→ **Short task 1**:
Name every person mentioned in the text on the El Dorado Correctional Facility.
→ **Short task 2**:
According to the text on the El Dorado Correctional Facility, why was the facility built?
→ **Short task 3**:
Carry the text on the El Dorado Correctional Facility forward from its last sentence.

EDCF has two general population cellhouses and one medium security dormitory. EDCF is administratively linked to two minimum security units, formerly "honor camps", one in El Dorado and one in Toronto, Kansas. In 2009, the announcement was made that the state would be closing both minimum security units, due to budget constraints. As of 2015, medium and minimum security units in Oswego were administratively part of EDCF.

EDCF is also the location of the state's de facto death row. Inmates sentenced to death, are housed in administrative segregation ("AdSeg"). The state currently has nine inmates on death row.[1] Executions, however, take place at the Lansing Correctional Facility (LCF) in Lansing. The state has not had an execution since June 22, 1965, when spree killers George York and James Latham were hanged there.

History[]

The El Dorado Correctional Facility was established in 1991. It was built in response to a federal mandate to ease over-crowding at the state's other two maximum security prisons.[2] Expansion in 2001 brought two new general population cellhouses. The facility is expected to expand in the future.

The first escape in facility history occurred on October 28, 2007. Inmates Jesse Bell and Steven Ford escaped with the assistance of former corrections officer, Amber Goff.[3] The three were apprehended in Grants, New Mexico, less than three days later. Bell and Ford were arrested in an apartment complex parking lot. Goff was found asleep in the driver's seat of a car parked in the driveway of a nearby vacant Grants home; a stolen handgun was found under a newspaper next to her.[4]

In recent years, the state has considered relocating executions from the Lansing Correctional Facility to the El Dorado Correctional Facility.[5]

Notable inmates[]

  • Reginald and Jonathan Carr – brothers were convicted of killing five people in a December 2000 crime spree dubbed the "Wichita Massacre" and sentenced to death. Their death sentences have been overturned and reinstated again.

→ **Material**:
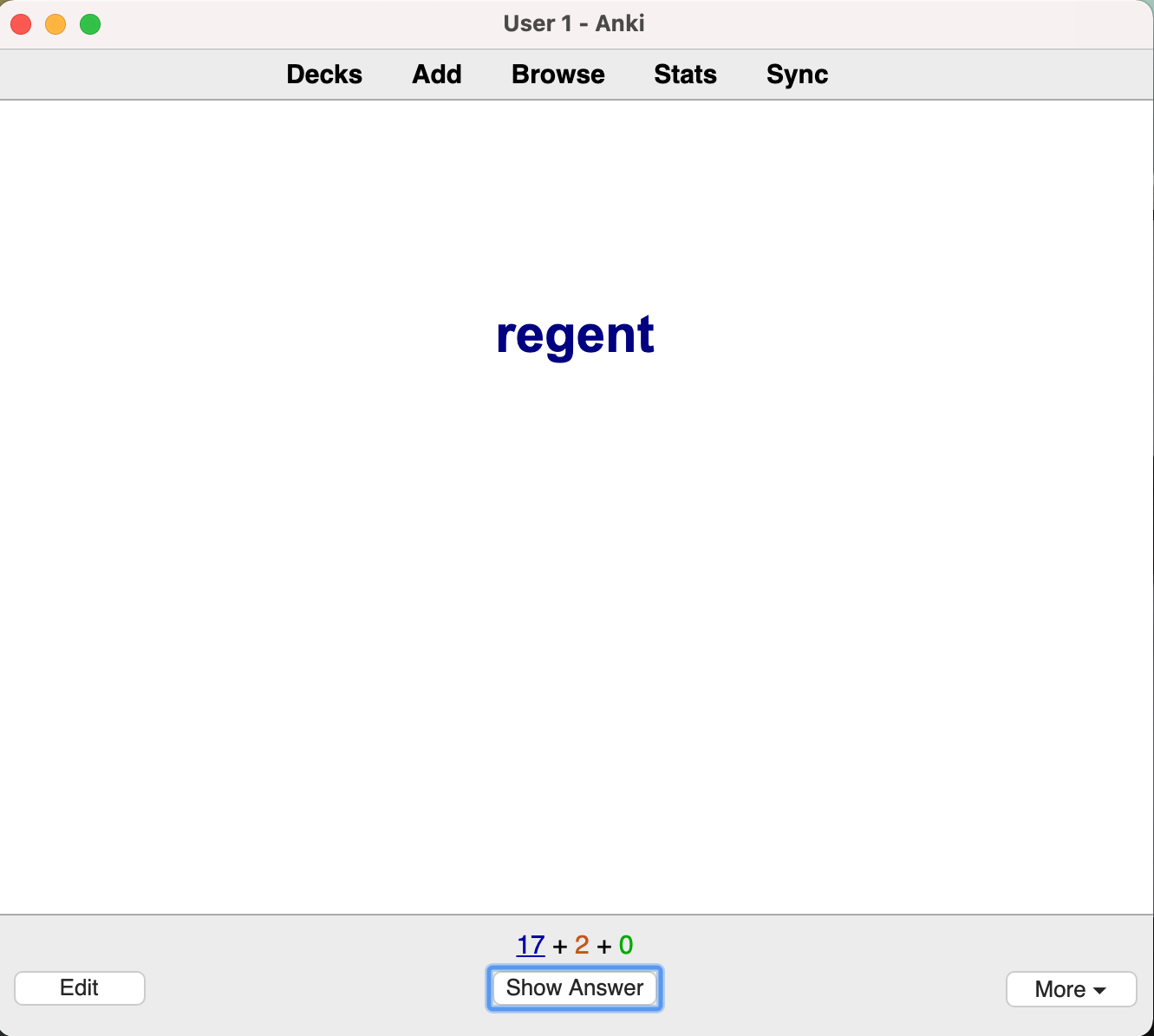This screenshot has width=1154, height=1036.
Task: Click the User 1 - Anki title text
Action: click(x=574, y=23)
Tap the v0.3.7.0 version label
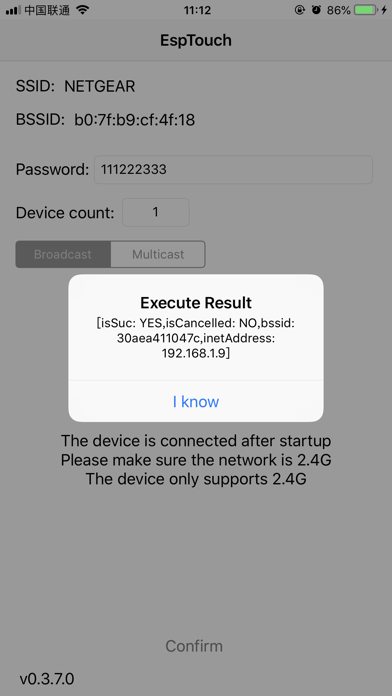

→ **Right answer 1**:
George York, James Latham, Jesse Bell, Steven Ford, Amber Goff, Reginald Carr, Jonathan Carr

→ **Right answer 2**:
It was built in response to a federal mandate to ease over-crowding at the state's other two maximum security prisons.

→ **Right answer 3**:
  • Frazier Glenn Miller Jr. – white supremacist terrorist who killed three people in 2014. Sentenced to death. Died of natural causes in 2021.
  • Martin Priest – a convicted murderer and possible serial killer.
  • Dennis Rader – a convicted serial killer also known as BTK, who murdered ten people from 1974 to 1991. He eluded capture until 2005. Rader pled guilty and was sentenced to ten consecutive life sentences. He was nicknamed "BTK", an initialism reflecting his modus operandi of binding, torturing, and killing his victims.[6]
  • John Robinson – a convicted serial killer, con man, embezzler, kidnapper, and forger. He was found guilty in 2003 of three murders and was sentenced to death for two of them. He subsequently admitted responsibility for five additional homicides, and investigators fear that there might be other, undiscovered victims. Because he made contact with most of his post-1993 victims via online chat rooms, he is sometimes referred to as "the Internet's first serial killer".

References[]

  1. ^ A look at the 10 Kansas inmates on death row
  2. ^ LibLime announces El Dorado Correctional Facility Selects Bibliovation
  3. ^ Associated Press (April 5, 2008). "Lovesick prison guard who helped Kansas inmates escape says she feels used". foxnews.com. Retrieved November 13, 2014.
  4. ^ CBSNEWS/CBS/AP (October 31, 2007). "Escaped inmates, ex-guard caught in N.M." cbsnews.com. Retrieved November 13, 2014.
  5. ^ Kansas considers moving execution site to El Dorado
  6. ^ "Rader, Dennis L." doc.ks.gov. Kansas Department of Corrections. November 12, 2014. Archived from the original on March 4, 2012. Retrieved November 13, 2014.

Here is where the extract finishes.